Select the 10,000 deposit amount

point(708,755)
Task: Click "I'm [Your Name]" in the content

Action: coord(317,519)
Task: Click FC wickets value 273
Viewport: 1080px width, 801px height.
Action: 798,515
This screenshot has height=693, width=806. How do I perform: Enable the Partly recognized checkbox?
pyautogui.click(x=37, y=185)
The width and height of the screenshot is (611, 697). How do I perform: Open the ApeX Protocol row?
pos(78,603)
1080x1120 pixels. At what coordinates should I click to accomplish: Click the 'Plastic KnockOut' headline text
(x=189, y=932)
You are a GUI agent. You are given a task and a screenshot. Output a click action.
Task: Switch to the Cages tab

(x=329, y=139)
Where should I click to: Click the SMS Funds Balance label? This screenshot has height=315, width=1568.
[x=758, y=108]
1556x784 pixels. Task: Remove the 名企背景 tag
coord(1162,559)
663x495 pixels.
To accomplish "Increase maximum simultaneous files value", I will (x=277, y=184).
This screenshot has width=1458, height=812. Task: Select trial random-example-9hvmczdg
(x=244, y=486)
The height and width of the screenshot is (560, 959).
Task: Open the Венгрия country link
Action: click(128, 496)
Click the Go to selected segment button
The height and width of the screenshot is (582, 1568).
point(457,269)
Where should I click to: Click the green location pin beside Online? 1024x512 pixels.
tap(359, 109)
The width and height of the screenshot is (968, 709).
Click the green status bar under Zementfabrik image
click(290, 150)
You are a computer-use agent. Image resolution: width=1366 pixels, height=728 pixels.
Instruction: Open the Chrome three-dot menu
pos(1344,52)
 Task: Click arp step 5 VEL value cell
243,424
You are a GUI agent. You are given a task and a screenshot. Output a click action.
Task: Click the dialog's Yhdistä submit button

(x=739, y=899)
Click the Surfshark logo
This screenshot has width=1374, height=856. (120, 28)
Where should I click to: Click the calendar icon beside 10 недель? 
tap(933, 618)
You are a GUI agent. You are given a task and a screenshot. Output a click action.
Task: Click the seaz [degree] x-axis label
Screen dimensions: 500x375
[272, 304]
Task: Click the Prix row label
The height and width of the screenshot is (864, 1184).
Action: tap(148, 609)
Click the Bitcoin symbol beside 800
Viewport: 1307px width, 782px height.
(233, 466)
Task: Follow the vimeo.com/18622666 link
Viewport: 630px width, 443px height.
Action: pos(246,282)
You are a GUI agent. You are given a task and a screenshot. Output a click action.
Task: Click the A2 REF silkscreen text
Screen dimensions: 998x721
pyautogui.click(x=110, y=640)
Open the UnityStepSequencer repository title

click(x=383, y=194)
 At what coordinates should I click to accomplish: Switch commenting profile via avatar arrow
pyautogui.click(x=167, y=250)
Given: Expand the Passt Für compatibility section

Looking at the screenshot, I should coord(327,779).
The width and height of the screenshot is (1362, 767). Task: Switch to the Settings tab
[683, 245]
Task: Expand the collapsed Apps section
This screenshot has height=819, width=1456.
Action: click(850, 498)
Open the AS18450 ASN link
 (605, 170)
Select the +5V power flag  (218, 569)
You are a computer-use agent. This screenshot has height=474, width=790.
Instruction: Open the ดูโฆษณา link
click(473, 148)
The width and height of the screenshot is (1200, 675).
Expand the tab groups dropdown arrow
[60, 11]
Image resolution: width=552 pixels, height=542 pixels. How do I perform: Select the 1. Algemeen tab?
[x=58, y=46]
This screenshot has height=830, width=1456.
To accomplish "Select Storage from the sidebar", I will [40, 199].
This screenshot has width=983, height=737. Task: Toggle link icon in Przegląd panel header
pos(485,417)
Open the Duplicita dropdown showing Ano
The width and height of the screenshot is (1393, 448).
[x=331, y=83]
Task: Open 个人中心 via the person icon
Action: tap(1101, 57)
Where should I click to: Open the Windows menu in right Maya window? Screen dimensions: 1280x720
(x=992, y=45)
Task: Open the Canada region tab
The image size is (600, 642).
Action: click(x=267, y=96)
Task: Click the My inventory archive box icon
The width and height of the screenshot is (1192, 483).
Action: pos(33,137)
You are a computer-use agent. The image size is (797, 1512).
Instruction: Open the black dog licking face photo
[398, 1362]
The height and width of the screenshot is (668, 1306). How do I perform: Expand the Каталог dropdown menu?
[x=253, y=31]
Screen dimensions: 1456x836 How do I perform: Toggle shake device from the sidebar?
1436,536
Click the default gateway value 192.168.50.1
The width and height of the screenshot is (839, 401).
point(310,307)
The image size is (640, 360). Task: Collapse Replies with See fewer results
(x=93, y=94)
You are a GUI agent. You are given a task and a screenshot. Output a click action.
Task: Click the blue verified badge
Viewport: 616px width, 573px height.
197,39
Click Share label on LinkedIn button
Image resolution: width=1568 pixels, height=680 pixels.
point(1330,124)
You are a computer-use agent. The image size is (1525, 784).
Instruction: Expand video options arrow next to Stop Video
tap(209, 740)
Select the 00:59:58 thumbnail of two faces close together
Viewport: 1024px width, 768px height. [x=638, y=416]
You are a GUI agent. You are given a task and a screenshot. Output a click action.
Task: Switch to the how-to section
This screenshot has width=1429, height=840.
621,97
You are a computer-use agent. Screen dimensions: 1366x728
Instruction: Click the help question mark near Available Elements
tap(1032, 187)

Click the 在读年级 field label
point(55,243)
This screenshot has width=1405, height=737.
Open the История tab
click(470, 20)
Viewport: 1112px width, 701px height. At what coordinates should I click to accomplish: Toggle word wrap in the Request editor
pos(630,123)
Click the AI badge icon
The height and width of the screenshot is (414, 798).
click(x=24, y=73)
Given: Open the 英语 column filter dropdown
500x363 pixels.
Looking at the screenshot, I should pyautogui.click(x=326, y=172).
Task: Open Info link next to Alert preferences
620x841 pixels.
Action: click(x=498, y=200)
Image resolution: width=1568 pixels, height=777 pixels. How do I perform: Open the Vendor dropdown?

::::::::

> [Requirement] Set every record down word for word, omitting none.

> [Your solution]
Select the 10,000 deposit amount

point(708,755)
Task: Click "I'm [Your Name]" in the content

Action: coord(317,519)
Task: Click FC wickets value 273
Viewport: 1080px width, 801px height.
Action: 798,515
This screenshot has height=693, width=806. How do I perform: Enable the Partly recognized checkbox?
pyautogui.click(x=37, y=185)
The width and height of the screenshot is (611, 697). How do I perform: Open the ApeX Protocol row?
pos(78,603)
1080x1120 pixels. At what coordinates should I click to accomplish: Click the 'Plastic KnockOut' headline text
(x=189, y=932)
You are a GUI agent. You are given a task and a screenshot. Output a click action.
Task: Switch to the Cages tab

(x=329, y=139)
Where should I click to: Click the SMS Funds Balance label? This screenshot has height=315, width=1568.
[x=758, y=108]
1556x784 pixels. Task: Remove the 名企背景 tag
coord(1162,559)
663x495 pixels.
To accomplish "Increase maximum simultaneous files value", I will (x=277, y=184).
This screenshot has width=1458, height=812. Task: Select trial random-example-9hvmczdg
(x=244, y=486)
The height and width of the screenshot is (560, 959).
Task: Open the Венгрия country link
Action: click(128, 496)
Click the Go to selected segment button
The height and width of the screenshot is (582, 1568).
point(457,269)
Where should I click to: Click the green location pin beside Online? 1024x512 pixels.
tap(359, 109)
The width and height of the screenshot is (968, 709).
Click the green status bar under Zementfabrik image
click(290, 150)
You are a computer-use agent. Image resolution: width=1366 pixels, height=728 pixels.
Instruction: Open the Chrome three-dot menu
pos(1344,52)
 Task: Click arp step 5 VEL value cell
243,424
You are a GUI agent. You are given a task and a screenshot. Output a click action.
Task: Click the dialog's Yhdistä submit button

(x=739, y=899)
Click the Surfshark logo
This screenshot has width=1374, height=856. (120, 28)
Where should I click to: Click the calendar icon beside 10 недель? 
tap(933, 618)
You are a GUI agent. You are given a task and a screenshot. Output a click action.
Task: Click the seaz [degree] x-axis label
Screen dimensions: 500x375
[272, 304]
Task: Click the Prix row label
The height and width of the screenshot is (864, 1184).
Action: tap(148, 609)
Click the Bitcoin symbol beside 800
Viewport: 1307px width, 782px height.
(233, 466)
Task: Follow the vimeo.com/18622666 link
Viewport: 630px width, 443px height.
Action: pos(246,282)
You are a GUI agent. You are given a task and a screenshot. Output a click action.
Task: Click the A2 REF silkscreen text
Screen dimensions: 998x721
pyautogui.click(x=110, y=640)
Open the UnityStepSequencer repository title

click(x=383, y=194)
 At what coordinates should I click to accomplish: Switch commenting profile via avatar arrow
pyautogui.click(x=167, y=250)
Given: Expand the Passt Für compatibility section

Looking at the screenshot, I should coord(327,779).
The width and height of the screenshot is (1362, 767). Task: Switch to the Settings tab
[683, 245]
Task: Expand the collapsed Apps section
This screenshot has height=819, width=1456.
Action: click(850, 498)
Open the AS18450 ASN link
 (605, 170)
Select the +5V power flag  (218, 569)
You are a computer-use agent. This screenshot has height=474, width=790.
Instruction: Open the ดูโฆษณา link
click(473, 148)
The width and height of the screenshot is (1200, 675).
Expand the tab groups dropdown arrow
[60, 11]
Image resolution: width=552 pixels, height=542 pixels. How do I perform: Select the 1. Algemeen tab?
[x=58, y=46]
This screenshot has height=830, width=1456.
To accomplish "Select Storage from the sidebar", I will [40, 199].
This screenshot has width=983, height=737. Task: Toggle link icon in Przegląd panel header
pos(485,417)
Open the Duplicita dropdown showing Ano
The width and height of the screenshot is (1393, 448).
[x=331, y=83]
Task: Open 个人中心 via the person icon
Action: tap(1101, 57)
Where should I click to: Open the Windows menu in right Maya window? Screen dimensions: 1280x720
(x=992, y=45)
Task: Open the Canada region tab
The image size is (600, 642).
Action: click(x=267, y=96)
Task: Click the My inventory archive box icon
The width and height of the screenshot is (1192, 483).
Action: pos(33,137)
You are a computer-use agent. The image size is (797, 1512).
Instruction: Open the black dog licking face photo
[398, 1362]
The height and width of the screenshot is (668, 1306). How do I perform: Expand the Каталог dropdown menu?
[x=253, y=31]
Screen dimensions: 1456x836 How do I perform: Toggle shake device from the sidebar?
1436,536
Click the default gateway value 192.168.50.1
The width and height of the screenshot is (839, 401).
point(310,307)
The image size is (640, 360). Task: Collapse Replies with See fewer results
(x=93, y=94)
You are a GUI agent. You are given a task and a screenshot. Output a click action.
Task: Click the blue verified badge
Viewport: 616px width, 573px height.
197,39
Click Share label on LinkedIn button
Image resolution: width=1568 pixels, height=680 pixels.
point(1330,124)
You are a computer-use agent. The image size is (1525, 784).
Instruction: Expand video options arrow next to Stop Video
tap(209, 740)
Select the 00:59:58 thumbnail of two faces close together
Viewport: 1024px width, 768px height. [x=638, y=416]
You are a GUI agent. You are given a task and a screenshot. Output a click action.
Task: Switch to the how-to section
This screenshot has width=1429, height=840.
621,97
You are a computer-use agent. Screen dimensions: 1366x728
Instruction: Click the help question mark near Available Elements
tap(1032, 187)

Click the 在读年级 field label
point(55,243)
This screenshot has width=1405, height=737.
Open the История tab
click(470, 20)
Viewport: 1112px width, 701px height. At what coordinates should I click to accomplish: Toggle word wrap in the Request editor
pos(630,123)
Click the AI badge icon
The height and width of the screenshot is (414, 798).
click(x=24, y=73)
Given: Open the 英语 column filter dropdown
500x363 pixels.
Looking at the screenshot, I should pyautogui.click(x=326, y=172).
Task: Open Info link next to Alert preferences
620x841 pixels.
Action: click(x=498, y=200)
Image resolution: width=1568 pixels, height=777 pixels. How do I perform: Open the Vendor dropdown?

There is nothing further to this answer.